GIVEN PASSAGE
........
Climate: What We Need is a Rhetoric of Salvation

Robert Brulle, a sociologist at Drexel University who specializes in studying social activism and the environmental movement in particular, wrote a response to a post on Andy Revkin's Dot Earth site this past Sunday that has been widely admired. It's critical of the language climate preservationists use to describe the crisis, and points out a contrast to the visionary speech-making of Martin Luther King, Jr.

Is that a fair comparison? I'm not sure, and I'm not sure "a rhetoric of salvation" is even possible with climate, given what the science is telling us about the warming in the pipeline. But is it true that climate preservationists have failed to inspire the public? With the possible exception of Al Gore -- yes.

So it's worth thinking over what Brulle had to say. Take it away, Robert...

It seems to me that a discussion of tipping points is useful in terms of discussing the science of nonlinear processes. But this is hardly the type of language that will increase issue saliency in the public. When you set a specific goal, or say if we go over some threshold the risk will increase dramatically, you are then linking action to a specific scientific claim that can be disputed. Since we aren’t yet past the tipping points, or if we are past them, the evidence has not emerged unambiguously from the background variance, it is difficult to maintain the truth of dire predictions in the future.

Yet the environmental movement uses these thresholds as a rallying cry. Bill McKibben’s organization http://350.org sets a specific ppm concentration as its goal and as its namesake. I am in no position to dispute the validity of this specific CO2 concentration. But I see this type of language as lacking rhetorical resonance with the public.

Social movement research over the past 40 years has shown that an effective social movement will be based on a rhetoric of salvation. It contains an analysis of how we entered into our current problematic situation, and how evil it is. It then projects how we can work to move ourselves out of this state and toward a resolution of the current problems and into a beneficial situation. Thus an effective rhetoric critiques the current situation and offers a Utopian vision of where the society needs to go. It is this combination of threats and opportunities, - nightmares combined with dreams – that fuel social movement mobilization and social change.
........
WORK INSTRUCTIONS
• A. Summarize the climate rhetoric piece in three sentences.
• B. Duplicate word for word the part of the climate rhetoric piece starting with "Robert Brulle, a" and going on through "Gore -- yes.".
Use only the text above and nothing else.
........
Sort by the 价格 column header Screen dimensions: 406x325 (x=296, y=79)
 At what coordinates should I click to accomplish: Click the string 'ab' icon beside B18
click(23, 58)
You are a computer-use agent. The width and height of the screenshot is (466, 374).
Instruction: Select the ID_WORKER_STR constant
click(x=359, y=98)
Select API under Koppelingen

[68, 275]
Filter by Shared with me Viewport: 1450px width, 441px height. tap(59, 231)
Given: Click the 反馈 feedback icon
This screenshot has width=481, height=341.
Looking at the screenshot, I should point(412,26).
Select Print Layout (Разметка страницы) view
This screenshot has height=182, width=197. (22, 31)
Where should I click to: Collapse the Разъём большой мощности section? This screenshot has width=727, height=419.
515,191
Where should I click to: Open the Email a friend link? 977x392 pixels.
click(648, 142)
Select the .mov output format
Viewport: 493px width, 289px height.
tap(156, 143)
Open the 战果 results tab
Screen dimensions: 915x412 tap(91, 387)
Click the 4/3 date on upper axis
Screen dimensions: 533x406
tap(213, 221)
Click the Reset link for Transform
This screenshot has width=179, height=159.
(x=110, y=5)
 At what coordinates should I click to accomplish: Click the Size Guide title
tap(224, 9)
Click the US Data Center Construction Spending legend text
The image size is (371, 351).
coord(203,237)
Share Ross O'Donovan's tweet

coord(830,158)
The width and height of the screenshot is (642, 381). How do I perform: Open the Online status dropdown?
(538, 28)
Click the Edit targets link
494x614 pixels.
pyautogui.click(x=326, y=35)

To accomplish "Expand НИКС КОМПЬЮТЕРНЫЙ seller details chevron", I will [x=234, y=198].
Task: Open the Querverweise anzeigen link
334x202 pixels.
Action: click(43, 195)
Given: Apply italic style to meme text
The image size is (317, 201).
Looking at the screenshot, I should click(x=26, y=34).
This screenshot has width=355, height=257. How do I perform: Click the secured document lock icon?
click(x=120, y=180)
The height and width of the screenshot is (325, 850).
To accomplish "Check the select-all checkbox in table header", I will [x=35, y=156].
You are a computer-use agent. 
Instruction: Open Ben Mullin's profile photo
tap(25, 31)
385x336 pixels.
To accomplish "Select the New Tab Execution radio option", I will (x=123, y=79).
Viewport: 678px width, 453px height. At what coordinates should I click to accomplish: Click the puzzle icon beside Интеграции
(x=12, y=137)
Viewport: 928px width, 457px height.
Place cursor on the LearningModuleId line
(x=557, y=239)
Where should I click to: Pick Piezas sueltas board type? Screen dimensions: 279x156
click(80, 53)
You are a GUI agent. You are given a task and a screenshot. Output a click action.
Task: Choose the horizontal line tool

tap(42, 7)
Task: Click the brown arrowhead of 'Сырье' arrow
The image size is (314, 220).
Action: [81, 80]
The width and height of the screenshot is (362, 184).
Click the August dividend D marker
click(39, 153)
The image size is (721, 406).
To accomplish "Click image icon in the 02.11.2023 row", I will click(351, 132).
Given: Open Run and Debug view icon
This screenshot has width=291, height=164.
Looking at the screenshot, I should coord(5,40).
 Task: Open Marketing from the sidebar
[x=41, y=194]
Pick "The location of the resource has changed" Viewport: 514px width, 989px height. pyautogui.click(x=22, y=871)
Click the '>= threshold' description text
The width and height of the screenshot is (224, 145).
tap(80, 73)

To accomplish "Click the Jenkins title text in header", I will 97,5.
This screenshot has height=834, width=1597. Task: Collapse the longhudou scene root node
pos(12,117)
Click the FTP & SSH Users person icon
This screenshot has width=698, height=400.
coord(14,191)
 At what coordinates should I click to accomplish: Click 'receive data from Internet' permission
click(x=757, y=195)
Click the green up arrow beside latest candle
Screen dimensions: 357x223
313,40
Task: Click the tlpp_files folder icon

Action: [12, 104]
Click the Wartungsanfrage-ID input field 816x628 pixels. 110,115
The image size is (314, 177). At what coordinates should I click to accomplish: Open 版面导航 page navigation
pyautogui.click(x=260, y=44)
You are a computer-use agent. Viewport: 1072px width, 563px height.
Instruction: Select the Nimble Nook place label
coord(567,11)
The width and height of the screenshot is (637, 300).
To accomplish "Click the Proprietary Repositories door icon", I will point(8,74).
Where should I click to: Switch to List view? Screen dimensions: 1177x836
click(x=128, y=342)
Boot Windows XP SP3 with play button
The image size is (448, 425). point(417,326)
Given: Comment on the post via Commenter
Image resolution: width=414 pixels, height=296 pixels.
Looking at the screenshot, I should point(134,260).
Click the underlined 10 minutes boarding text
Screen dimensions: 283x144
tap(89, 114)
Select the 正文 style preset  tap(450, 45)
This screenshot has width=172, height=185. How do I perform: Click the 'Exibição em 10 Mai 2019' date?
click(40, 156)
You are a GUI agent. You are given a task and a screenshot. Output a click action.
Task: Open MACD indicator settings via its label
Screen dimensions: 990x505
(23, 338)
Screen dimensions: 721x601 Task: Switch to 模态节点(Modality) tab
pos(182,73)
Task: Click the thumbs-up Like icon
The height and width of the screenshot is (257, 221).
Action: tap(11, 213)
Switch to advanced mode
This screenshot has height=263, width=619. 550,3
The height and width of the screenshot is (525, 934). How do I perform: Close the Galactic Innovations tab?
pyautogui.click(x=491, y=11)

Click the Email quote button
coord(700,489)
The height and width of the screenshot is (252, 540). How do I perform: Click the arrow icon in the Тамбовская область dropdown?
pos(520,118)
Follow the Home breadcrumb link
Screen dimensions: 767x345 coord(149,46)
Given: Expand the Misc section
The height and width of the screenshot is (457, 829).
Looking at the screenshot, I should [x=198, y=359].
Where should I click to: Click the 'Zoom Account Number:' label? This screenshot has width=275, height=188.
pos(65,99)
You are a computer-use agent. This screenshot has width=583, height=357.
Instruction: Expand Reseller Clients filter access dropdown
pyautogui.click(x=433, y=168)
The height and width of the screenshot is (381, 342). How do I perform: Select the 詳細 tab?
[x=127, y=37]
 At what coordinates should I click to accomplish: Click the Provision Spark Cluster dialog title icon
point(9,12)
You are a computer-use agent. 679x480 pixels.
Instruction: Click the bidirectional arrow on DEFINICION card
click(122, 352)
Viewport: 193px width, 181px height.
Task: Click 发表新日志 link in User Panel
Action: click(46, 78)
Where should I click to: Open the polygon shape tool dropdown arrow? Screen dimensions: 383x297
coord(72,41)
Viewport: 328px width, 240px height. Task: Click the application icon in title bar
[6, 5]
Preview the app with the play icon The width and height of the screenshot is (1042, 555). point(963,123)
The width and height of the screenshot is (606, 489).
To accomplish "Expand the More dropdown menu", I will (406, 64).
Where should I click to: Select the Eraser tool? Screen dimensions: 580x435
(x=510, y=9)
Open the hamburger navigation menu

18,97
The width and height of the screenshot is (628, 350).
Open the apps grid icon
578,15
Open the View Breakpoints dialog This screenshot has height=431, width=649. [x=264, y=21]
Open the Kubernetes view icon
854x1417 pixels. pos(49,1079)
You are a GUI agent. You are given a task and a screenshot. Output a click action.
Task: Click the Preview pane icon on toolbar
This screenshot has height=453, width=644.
........
SOLUTIONS FOR EACH TASK
• A. Brulle argues that talk of tipping points and specific thresholds, such as the ppm goal set by 350.org, ties action to scientific claims that can be disputed and lacks rhetorical resonance with the public. Citing 40 years of social movement research, he says effective movements rest on a rhetoric of salvation that analyzes how the current problematic situation arose and offers a Utopian vision of where society needs to go. The writer introducing him is unsure the comparison to Martin Luther King, Jr. is fair but agrees that climate preservationists, with the possible exception of Al Gore, have failed to inspire the public.

• B.
Robert Brulle, a sociologist at Drexel University who specializes in studying social activism and the environmental movement in particular, wrote a response to a post on Andy Revkin's Dot Earth site this past Sunday that has been widely admired. It's critical of the language climate preservationists use to describe the crisis, and points out a contrast to the visionary speech-making of Martin Luther King, Jr.

Is that a fair comparison? I'm not sure, and I'm not sure "a rhetoric of salvation" is even possible with climate, given what the science is telling us about the warming in the pipeline. But is it true that climate preservationists have failed to inspire the public? With the possible exception of Al Gore -- yes.